**** Exercise data
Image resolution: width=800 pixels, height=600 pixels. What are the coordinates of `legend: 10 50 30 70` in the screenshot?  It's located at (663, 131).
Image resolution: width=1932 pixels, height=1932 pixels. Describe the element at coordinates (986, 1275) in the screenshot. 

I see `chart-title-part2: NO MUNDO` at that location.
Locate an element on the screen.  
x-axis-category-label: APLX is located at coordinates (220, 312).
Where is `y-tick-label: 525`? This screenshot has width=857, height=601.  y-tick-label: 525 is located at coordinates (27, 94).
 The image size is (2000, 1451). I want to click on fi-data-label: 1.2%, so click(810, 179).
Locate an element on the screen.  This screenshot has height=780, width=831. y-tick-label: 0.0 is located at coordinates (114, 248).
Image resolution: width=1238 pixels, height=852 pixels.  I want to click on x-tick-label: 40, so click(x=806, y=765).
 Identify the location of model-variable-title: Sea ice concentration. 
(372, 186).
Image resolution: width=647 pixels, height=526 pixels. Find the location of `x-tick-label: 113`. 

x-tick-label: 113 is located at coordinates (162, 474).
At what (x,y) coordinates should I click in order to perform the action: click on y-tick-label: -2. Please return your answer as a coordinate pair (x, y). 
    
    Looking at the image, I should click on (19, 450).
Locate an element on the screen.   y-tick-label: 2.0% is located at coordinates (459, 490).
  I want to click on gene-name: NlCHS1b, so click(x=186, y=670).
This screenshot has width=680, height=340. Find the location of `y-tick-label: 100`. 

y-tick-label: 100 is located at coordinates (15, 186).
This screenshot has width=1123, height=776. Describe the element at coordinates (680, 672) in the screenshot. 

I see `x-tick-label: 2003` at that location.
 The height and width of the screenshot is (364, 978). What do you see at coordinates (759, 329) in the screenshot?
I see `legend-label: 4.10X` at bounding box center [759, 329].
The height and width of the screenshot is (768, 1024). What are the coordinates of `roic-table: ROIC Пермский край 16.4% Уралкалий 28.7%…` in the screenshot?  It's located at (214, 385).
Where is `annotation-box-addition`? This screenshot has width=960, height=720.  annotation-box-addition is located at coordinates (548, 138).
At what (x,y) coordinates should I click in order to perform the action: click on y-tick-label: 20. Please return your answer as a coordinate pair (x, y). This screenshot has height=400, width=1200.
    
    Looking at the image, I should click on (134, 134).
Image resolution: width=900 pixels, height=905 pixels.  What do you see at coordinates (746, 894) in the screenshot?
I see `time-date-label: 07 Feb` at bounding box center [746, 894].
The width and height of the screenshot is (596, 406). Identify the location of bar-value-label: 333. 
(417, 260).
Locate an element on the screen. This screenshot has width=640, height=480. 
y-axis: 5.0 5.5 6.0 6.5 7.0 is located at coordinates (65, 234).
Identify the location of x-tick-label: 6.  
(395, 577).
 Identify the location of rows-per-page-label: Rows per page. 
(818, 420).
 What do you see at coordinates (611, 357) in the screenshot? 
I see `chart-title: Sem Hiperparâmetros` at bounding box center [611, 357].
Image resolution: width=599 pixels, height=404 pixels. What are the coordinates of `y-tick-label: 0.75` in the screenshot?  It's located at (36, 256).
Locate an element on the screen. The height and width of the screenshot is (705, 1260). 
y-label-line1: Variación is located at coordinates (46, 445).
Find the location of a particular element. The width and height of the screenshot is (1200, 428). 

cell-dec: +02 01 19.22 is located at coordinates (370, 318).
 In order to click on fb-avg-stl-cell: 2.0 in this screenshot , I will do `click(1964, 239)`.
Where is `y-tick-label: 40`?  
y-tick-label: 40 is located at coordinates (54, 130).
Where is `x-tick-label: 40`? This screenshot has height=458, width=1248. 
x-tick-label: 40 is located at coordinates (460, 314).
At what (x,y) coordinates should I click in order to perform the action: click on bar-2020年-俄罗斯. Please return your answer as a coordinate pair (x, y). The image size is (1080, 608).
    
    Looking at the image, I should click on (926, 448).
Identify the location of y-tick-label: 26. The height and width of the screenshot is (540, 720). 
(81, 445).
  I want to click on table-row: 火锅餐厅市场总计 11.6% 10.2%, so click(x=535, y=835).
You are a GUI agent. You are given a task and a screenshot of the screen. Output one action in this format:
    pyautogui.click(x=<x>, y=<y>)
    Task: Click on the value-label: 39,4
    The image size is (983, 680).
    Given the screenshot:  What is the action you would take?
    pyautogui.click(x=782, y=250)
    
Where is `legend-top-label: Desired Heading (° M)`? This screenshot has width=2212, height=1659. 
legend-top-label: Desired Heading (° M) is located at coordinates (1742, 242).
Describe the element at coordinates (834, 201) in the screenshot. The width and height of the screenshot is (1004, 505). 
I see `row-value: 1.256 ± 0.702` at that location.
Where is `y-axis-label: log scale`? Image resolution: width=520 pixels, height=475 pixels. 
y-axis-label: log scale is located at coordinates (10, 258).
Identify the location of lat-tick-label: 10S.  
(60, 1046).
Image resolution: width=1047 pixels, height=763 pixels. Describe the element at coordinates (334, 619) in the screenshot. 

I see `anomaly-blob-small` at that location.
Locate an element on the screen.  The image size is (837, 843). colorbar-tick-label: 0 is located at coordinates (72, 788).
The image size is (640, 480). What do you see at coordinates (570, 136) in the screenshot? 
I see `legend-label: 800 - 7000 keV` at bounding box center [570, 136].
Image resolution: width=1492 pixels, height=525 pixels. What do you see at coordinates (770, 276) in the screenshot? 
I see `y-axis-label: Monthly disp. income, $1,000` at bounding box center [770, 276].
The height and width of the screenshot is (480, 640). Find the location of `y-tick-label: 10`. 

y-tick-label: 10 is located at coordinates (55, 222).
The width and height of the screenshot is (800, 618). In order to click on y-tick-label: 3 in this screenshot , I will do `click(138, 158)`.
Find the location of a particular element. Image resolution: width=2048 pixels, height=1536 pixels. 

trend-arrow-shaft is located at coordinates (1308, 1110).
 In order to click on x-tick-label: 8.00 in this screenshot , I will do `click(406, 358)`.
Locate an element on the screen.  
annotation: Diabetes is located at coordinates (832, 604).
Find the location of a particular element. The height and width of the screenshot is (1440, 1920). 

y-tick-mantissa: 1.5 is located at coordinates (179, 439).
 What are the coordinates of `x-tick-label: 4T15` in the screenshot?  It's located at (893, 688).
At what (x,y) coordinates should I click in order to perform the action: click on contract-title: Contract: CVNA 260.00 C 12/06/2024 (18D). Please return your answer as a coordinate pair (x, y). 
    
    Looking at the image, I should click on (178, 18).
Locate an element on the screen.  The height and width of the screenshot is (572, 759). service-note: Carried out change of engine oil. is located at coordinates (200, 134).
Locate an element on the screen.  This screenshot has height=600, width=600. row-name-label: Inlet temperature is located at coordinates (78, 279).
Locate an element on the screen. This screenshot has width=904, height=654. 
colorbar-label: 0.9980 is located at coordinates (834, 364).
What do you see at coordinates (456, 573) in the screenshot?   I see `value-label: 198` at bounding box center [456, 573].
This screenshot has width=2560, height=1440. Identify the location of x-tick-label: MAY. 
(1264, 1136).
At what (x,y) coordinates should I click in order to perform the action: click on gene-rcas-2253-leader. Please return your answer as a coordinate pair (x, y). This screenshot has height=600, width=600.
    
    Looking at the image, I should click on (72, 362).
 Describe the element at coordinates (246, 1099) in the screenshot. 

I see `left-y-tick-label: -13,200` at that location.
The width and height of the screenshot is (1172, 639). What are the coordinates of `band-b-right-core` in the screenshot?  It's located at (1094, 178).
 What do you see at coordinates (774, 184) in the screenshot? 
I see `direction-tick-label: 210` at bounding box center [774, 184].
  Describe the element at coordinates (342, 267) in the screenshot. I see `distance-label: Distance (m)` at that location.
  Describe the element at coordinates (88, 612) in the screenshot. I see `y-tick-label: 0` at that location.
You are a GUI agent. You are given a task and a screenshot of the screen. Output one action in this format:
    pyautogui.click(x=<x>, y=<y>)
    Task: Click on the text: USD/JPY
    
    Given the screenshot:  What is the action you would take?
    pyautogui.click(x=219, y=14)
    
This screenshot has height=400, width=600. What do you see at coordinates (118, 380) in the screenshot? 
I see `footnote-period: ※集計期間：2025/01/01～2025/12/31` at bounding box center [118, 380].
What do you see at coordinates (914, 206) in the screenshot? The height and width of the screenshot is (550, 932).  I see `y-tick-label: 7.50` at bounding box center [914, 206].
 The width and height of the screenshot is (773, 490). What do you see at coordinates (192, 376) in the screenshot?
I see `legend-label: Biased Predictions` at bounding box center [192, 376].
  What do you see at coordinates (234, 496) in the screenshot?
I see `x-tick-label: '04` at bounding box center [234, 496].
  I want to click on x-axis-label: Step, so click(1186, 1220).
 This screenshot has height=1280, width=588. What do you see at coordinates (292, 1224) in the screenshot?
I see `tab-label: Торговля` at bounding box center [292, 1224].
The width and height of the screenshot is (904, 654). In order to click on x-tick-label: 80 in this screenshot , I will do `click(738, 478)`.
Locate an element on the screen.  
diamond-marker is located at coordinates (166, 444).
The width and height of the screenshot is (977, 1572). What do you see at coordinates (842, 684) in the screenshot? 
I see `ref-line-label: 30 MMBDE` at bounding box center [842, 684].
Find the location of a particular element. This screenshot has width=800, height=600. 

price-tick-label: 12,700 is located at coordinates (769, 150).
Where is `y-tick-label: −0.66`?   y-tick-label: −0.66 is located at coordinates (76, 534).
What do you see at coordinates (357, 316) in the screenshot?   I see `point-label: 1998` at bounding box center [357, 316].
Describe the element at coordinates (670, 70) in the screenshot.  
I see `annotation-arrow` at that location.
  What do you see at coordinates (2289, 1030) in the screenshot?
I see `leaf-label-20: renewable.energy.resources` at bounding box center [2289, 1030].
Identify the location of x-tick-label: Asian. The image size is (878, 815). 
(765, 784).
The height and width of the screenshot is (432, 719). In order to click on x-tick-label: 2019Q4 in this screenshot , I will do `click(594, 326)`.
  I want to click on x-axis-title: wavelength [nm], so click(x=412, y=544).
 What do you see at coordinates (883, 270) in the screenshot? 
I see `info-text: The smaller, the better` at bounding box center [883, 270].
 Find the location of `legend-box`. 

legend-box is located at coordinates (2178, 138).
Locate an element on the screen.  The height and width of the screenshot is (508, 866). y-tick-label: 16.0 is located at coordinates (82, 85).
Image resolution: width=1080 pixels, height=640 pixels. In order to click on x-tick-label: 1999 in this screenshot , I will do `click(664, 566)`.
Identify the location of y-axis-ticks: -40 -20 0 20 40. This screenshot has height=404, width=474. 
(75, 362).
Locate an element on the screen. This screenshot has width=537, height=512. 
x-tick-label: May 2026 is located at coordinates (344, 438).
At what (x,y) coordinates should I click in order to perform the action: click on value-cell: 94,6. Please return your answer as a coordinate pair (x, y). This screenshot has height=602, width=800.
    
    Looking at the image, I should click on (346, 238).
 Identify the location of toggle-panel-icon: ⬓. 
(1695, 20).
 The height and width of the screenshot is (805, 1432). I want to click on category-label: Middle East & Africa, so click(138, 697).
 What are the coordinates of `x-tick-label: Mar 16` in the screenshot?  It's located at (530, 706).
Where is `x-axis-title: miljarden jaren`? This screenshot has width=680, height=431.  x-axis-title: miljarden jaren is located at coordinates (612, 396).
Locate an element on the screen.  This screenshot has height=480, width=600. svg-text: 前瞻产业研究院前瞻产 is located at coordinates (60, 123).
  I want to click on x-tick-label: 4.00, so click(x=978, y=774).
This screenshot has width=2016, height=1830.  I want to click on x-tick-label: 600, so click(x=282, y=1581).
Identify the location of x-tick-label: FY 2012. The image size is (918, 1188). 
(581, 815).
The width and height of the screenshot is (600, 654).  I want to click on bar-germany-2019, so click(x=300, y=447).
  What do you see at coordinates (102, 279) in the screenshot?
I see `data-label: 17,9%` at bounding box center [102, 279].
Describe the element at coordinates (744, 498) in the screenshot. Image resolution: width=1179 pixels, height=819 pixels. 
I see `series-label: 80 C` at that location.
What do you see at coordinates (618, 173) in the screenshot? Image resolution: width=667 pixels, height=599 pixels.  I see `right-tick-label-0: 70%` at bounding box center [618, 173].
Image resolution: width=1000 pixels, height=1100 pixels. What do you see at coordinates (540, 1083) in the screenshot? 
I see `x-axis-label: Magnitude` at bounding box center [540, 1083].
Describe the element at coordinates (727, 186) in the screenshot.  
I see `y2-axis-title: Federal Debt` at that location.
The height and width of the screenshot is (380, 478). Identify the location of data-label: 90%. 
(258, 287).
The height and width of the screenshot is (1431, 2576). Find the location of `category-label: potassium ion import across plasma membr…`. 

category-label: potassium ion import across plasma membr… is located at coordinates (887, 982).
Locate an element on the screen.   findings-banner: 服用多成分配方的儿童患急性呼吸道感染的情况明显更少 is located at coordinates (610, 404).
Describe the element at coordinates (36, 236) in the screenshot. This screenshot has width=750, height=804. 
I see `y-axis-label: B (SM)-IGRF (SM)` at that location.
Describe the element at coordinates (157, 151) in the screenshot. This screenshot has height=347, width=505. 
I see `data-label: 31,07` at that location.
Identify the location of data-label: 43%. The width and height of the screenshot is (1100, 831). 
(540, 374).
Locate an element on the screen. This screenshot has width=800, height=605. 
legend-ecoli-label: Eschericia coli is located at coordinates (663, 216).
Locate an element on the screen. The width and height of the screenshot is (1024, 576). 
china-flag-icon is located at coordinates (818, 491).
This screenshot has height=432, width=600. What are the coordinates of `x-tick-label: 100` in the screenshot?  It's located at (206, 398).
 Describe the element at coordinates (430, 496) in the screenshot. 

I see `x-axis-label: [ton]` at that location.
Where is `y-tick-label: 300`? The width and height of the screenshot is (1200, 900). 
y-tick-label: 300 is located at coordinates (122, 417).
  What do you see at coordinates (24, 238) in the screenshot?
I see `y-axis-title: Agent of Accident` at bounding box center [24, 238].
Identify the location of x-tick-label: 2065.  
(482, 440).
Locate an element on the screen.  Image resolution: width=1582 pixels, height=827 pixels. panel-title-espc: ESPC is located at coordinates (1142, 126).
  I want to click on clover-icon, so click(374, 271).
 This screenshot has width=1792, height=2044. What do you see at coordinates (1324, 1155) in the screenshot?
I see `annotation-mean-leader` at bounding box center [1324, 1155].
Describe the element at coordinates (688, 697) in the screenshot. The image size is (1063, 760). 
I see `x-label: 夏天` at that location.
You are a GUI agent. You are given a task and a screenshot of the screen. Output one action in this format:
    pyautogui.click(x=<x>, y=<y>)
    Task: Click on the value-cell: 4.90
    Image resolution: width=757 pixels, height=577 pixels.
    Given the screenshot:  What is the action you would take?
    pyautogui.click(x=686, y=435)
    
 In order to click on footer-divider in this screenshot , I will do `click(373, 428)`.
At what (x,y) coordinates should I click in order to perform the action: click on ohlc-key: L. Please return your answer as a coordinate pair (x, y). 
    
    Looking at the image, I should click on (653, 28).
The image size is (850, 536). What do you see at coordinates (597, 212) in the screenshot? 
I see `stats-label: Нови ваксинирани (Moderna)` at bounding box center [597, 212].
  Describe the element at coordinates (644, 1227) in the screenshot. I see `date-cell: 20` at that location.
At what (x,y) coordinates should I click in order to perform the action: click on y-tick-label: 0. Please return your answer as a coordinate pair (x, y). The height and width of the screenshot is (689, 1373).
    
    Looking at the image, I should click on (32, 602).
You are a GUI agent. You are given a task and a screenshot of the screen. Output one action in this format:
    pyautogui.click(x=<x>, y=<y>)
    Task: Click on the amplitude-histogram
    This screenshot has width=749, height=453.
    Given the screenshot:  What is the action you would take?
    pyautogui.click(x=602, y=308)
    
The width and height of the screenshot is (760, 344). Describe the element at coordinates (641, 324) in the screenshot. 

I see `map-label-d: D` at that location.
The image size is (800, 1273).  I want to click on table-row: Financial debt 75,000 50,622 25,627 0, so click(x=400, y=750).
********
Your assignment: Rewrite the items starting at the line that contains "The width and height of the screenshot is (977, 1572)." and ending at the line that contains "legend-box is located", putting "Give the position of" in place of "Find the location of" and leaving everything else unchanged.

The answer:
The width and height of the screenshot is (977, 1572). What do you see at coordinates (842, 684) in the screenshot? 
I see `ref-line-label: 30 MMBDE` at bounding box center [842, 684].
Give the position of a particular element. This screenshot has width=800, height=600. 

price-tick-label: 12,700 is located at coordinates (769, 150).
Where is `y-tick-label: −0.66`?   y-tick-label: −0.66 is located at coordinates (76, 534).
What do you see at coordinates (357, 316) in the screenshot?   I see `point-label: 1998` at bounding box center [357, 316].
Describe the element at coordinates (670, 70) in the screenshot.  
I see `annotation-arrow` at that location.
  What do you see at coordinates (2289, 1030) in the screenshot?
I see `leaf-label-20: renewable.energy.resources` at bounding box center [2289, 1030].
Identify the location of x-tick-label: Asian. The image size is (878, 815). 
(765, 784).
The height and width of the screenshot is (432, 719). In order to click on x-tick-label: 2019Q4 in this screenshot , I will do `click(594, 326)`.
  I want to click on x-axis-title: wavelength [nm], so click(x=412, y=544).
 What do you see at coordinates (883, 270) in the screenshot? 
I see `info-text: The smaller, the better` at bounding box center [883, 270].
 Give the position of `legend-box`. 

legend-box is located at coordinates (2178, 138).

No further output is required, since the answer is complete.